*Task statement:* Could you repeat all of the entries below word for word, apart from the pictures?

*Input records:*
◇ ◇ ◇ ◇
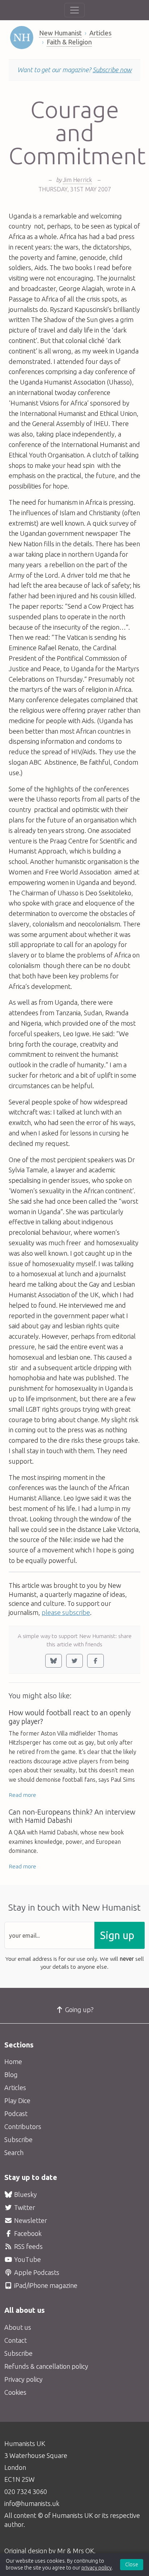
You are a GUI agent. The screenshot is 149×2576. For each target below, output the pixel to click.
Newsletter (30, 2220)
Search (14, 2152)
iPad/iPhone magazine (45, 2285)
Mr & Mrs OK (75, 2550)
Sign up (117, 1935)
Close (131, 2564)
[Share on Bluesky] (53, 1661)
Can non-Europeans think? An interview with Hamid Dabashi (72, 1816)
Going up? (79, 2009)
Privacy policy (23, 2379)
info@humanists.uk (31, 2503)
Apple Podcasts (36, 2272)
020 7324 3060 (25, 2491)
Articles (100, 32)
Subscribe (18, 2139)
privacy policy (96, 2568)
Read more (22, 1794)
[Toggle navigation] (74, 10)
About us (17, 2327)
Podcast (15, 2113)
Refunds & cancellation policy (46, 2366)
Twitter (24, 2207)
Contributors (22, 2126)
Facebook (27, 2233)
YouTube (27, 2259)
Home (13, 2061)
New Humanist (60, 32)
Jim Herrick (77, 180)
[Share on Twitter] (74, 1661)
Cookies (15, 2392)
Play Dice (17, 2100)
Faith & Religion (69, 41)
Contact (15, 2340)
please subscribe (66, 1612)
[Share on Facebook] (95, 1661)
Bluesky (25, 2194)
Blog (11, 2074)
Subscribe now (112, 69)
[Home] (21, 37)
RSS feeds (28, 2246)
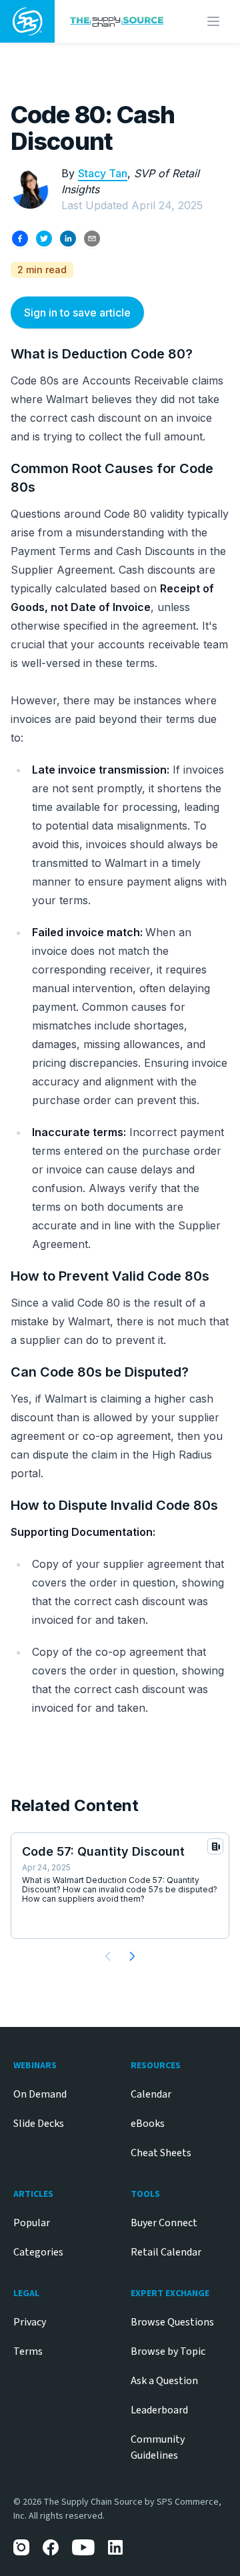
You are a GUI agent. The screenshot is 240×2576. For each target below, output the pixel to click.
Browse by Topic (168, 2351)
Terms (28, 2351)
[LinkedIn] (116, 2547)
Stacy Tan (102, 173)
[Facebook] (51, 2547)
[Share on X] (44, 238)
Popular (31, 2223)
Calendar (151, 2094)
◇ ◇ ◇ ◇
*Solution:*
You are a GUI agent. The screenshot is 149×2576. For each target below, output the pixel to click.
Newsletter (30, 2220)
Search (14, 2152)
iPad/iPhone magazine (45, 2285)
Mr & Mrs OK (75, 2550)
Sign up (117, 1935)
Close (131, 2564)
[Share on Bluesky] (53, 1661)
Can non-Europeans think? An interview with Hamid Dabashi (72, 1816)
Going up? (79, 2009)
Privacy policy (23, 2379)
info@humanists.uk (31, 2503)
Apple Podcasts (36, 2272)
020 7324 3060 (25, 2491)
Articles (100, 32)
Subscribe (18, 2139)
privacy policy (96, 2568)
Read more (22, 1794)
[Toggle navigation] (74, 10)
About us (17, 2327)
Podcast (15, 2113)
Refunds & cancellation policy (46, 2366)
Twitter (24, 2207)
Contributors (22, 2126)
Facebook (27, 2233)
YouTube (27, 2259)
Home (13, 2061)
New Humanist (60, 32)
Jim Herrick (77, 180)
[Share on Twitter] (74, 1661)
Cookies (15, 2392)
Play Dice (17, 2100)
Faith & Religion (69, 41)
Contact (15, 2340)
please subscribe (66, 1612)
[Share on Facebook] (95, 1661)
Bluesky (25, 2194)
Blog (11, 2074)
Subscribe now (112, 69)
[Home] (21, 37)
RSS feeds (28, 2246)
You are a GUI agent. The screenshot is 240×2576. For each target below, output the pixel to click.
Browse by Topic (168, 2351)
Terms (28, 2351)
[LinkedIn] (116, 2547)
Stacy Tan (102, 173)
[Facebook] (51, 2547)
[Share on X] (44, 238)
Popular (31, 2223)
Calendar (151, 2094)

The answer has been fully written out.